From the first line to the last, write out the records exactly, leaving the pictures behind.

= Exercise material =
* * * * *

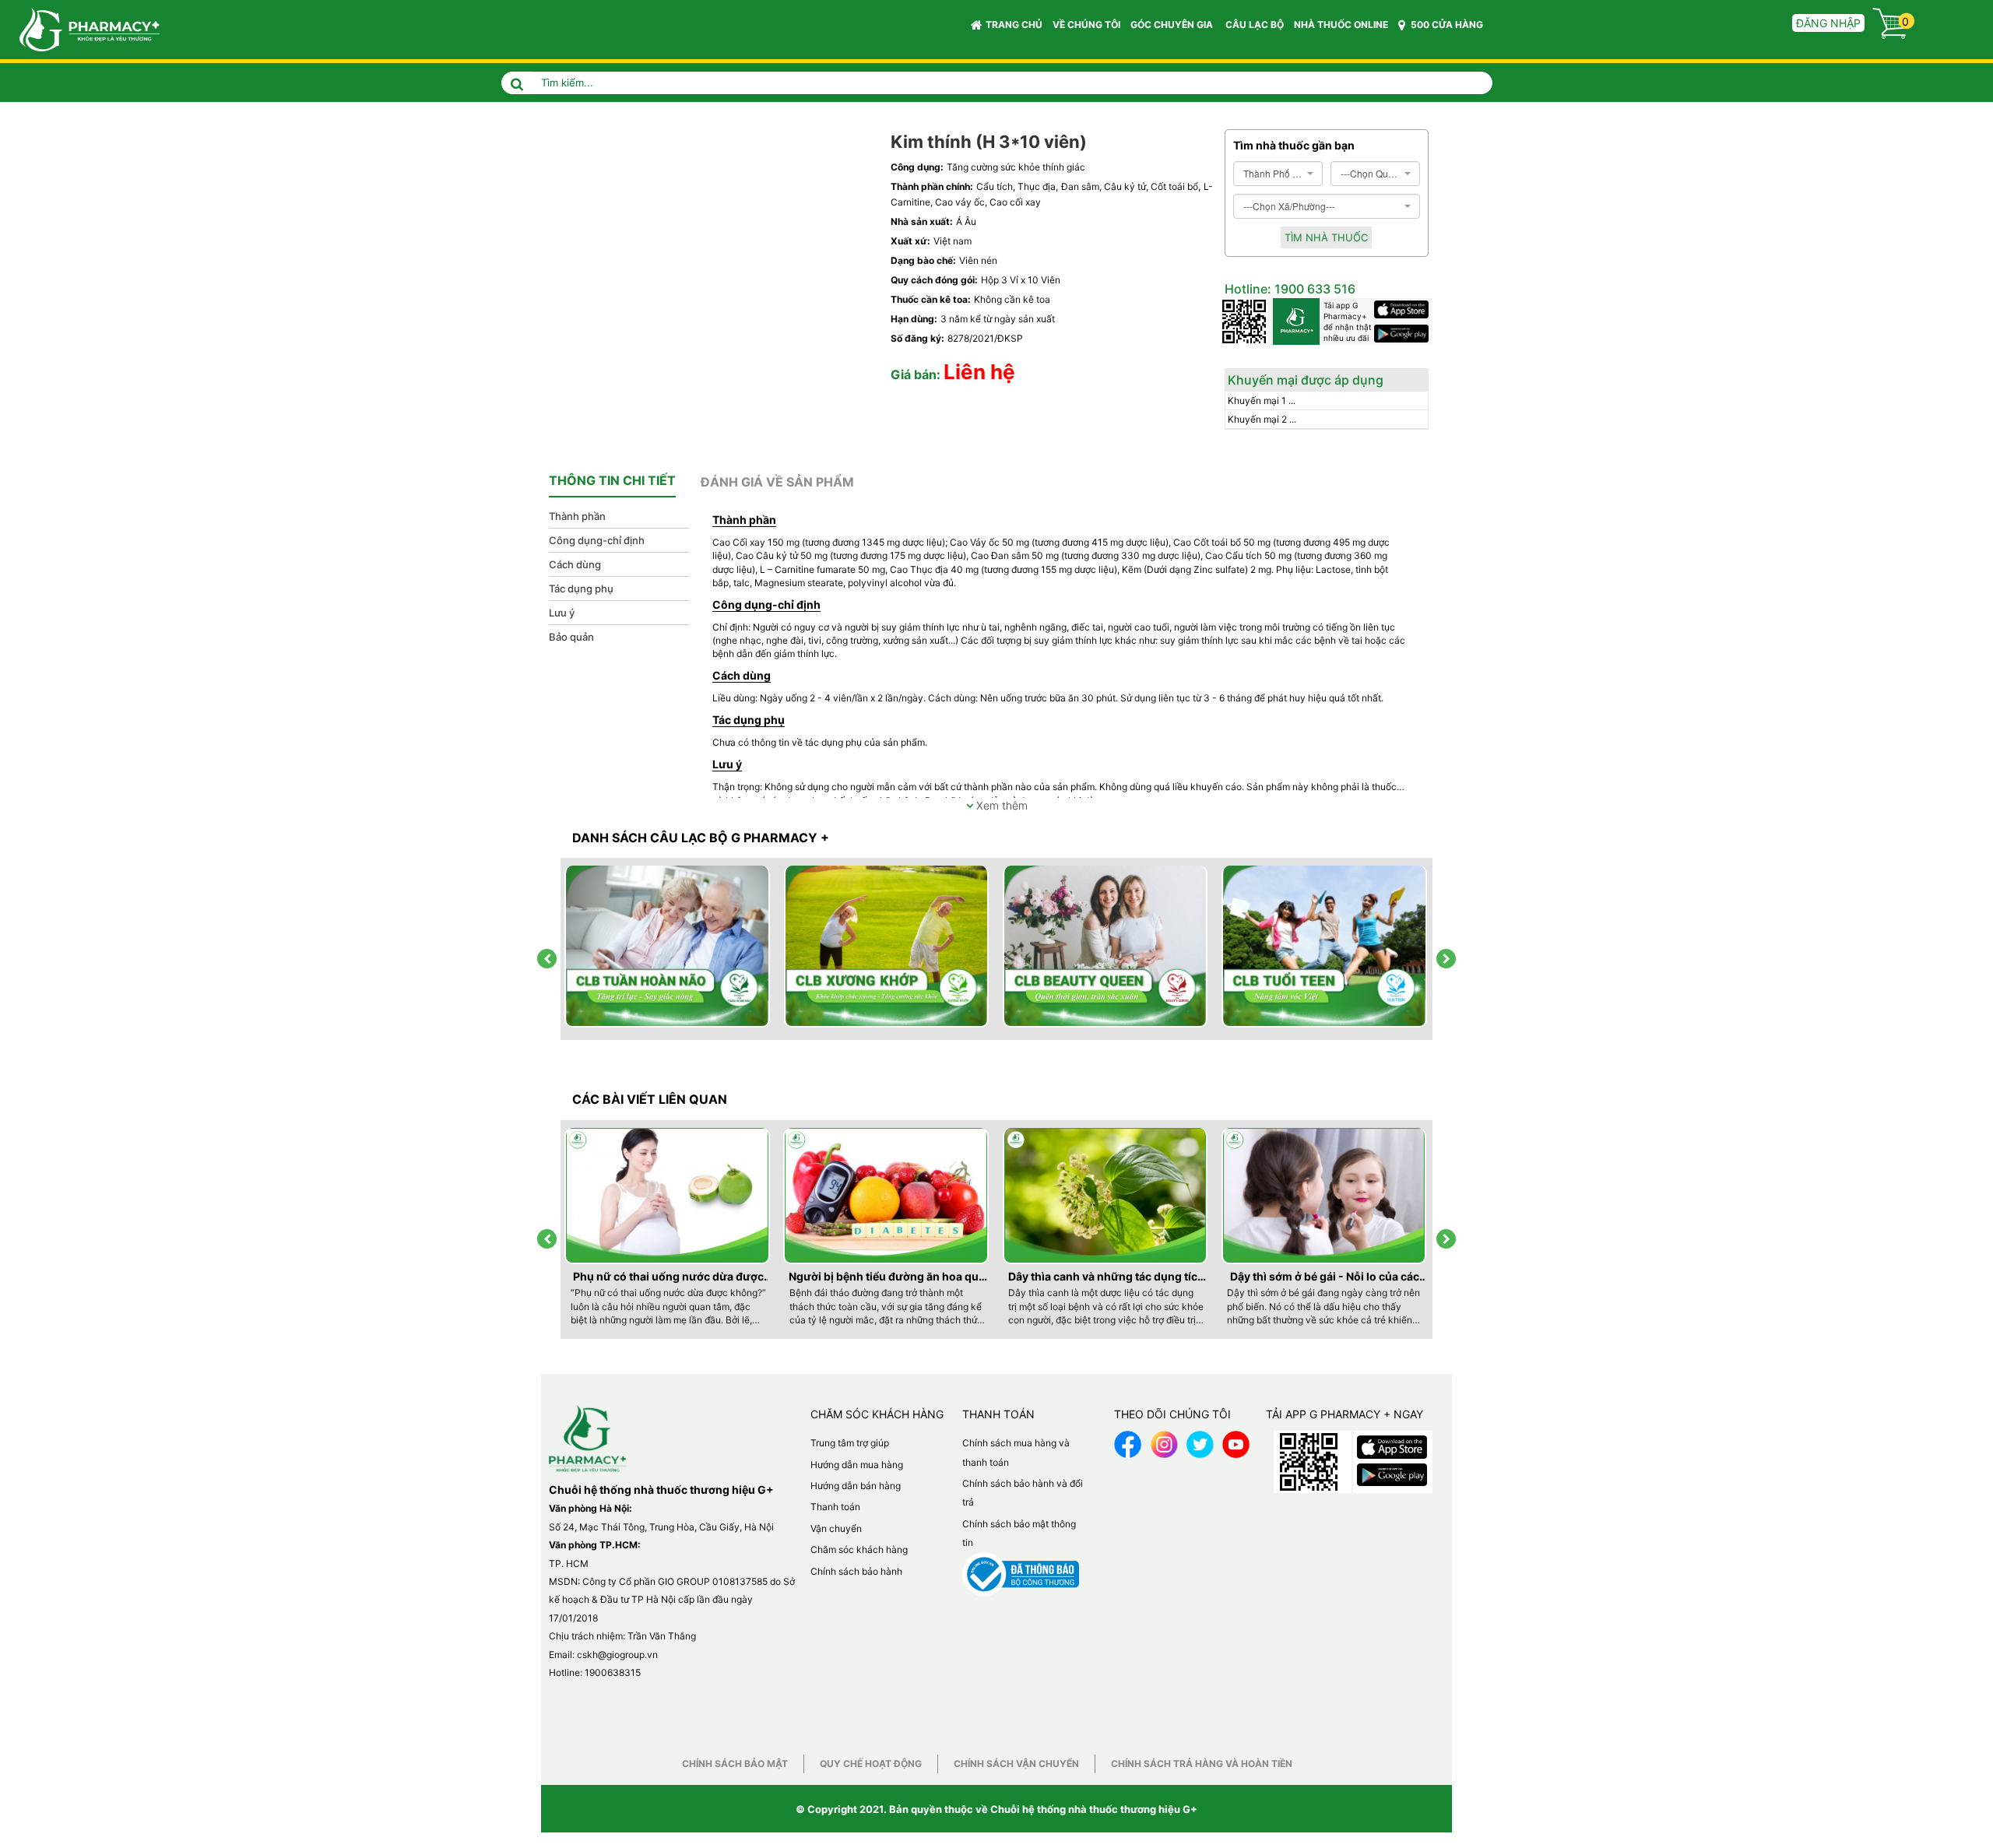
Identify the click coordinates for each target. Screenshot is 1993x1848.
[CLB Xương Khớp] (887, 947)
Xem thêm (1000, 805)
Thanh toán (835, 1506)
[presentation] (547, 958)
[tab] (612, 481)
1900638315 (613, 1672)
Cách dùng (575, 564)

* * * * *

= Response =
Identify the click coordinates for each target. Screenshot is 1993x1848.
[CLB Xương Khớp] (887, 947)
Xem thêm (1000, 805)
Thanh toán (835, 1506)
[presentation] (547, 958)
[tab] (612, 481)
1900638315 (613, 1672)
Cách dùng (575, 564)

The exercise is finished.